Musk has repeatedly stated that Tesla is on the cusp of vaulting from a maker of niche high-end electric vehicles — its $100,000 Model S and X sedans — to a builder of more mass-market EVs thanks to its forthcoming Model 3 sedan.
Plus, he has an expansive vision: Musk has an ever-expanding vision for his companies, which include SpaceX, a rocketry startup that intends to colonize Mars.
The company plans to increase production tenfold to 500,000 units once the Model 3 comes on line, and it is in the process of building out a massive Gigafactory in the desert east of Reno, Nev., for the purpose of building both battery cells and, eventually, vehicles. The idea is that once Tesla can make its products at scale, profits will follow.

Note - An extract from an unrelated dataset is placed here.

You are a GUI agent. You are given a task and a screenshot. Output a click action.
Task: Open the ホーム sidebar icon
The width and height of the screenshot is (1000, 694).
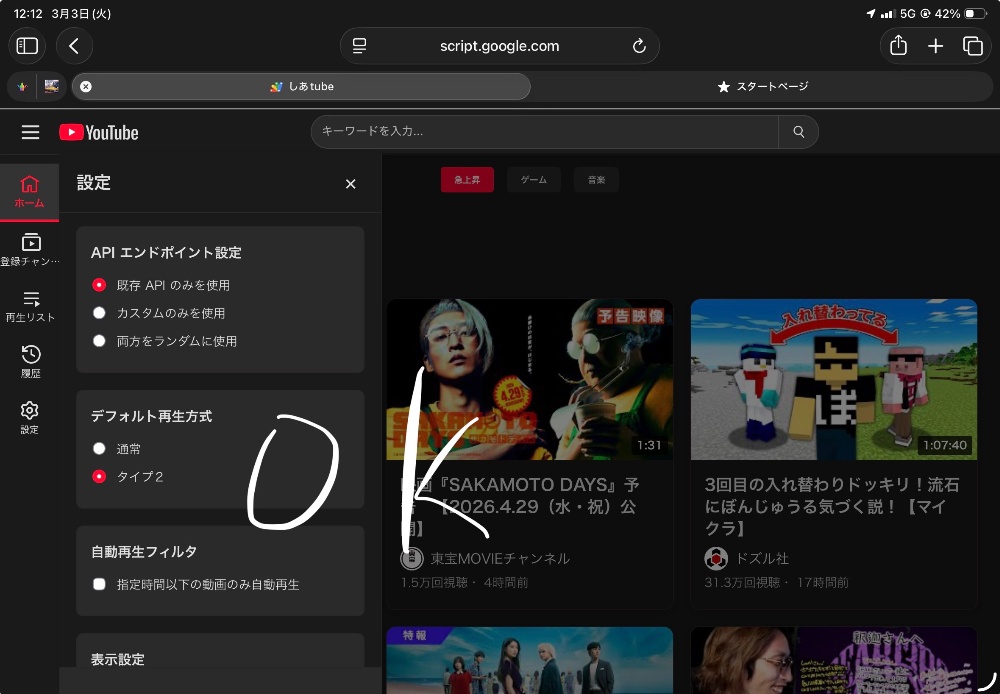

Thursday's shareholder meeting took place at Tesla's main automotive plant in Fremont, just east of San Francisco.
The deal seemed to get a boost recently when it got the endorsement of Institutional Shareholder Services, an advisory firm whose recommendations are often followed by major shareholders in contentious votes.
While the future of solar has yet to take off despite government subsidies and the opportunity for homeowners to sell power back to the grid, Musk is convinced that there are inefficiencies in the system that his company can exploit to help grow the market.
"Assuming we can make a solar roof cost less than a normal roof, then subsidies no longer matter," said Musk.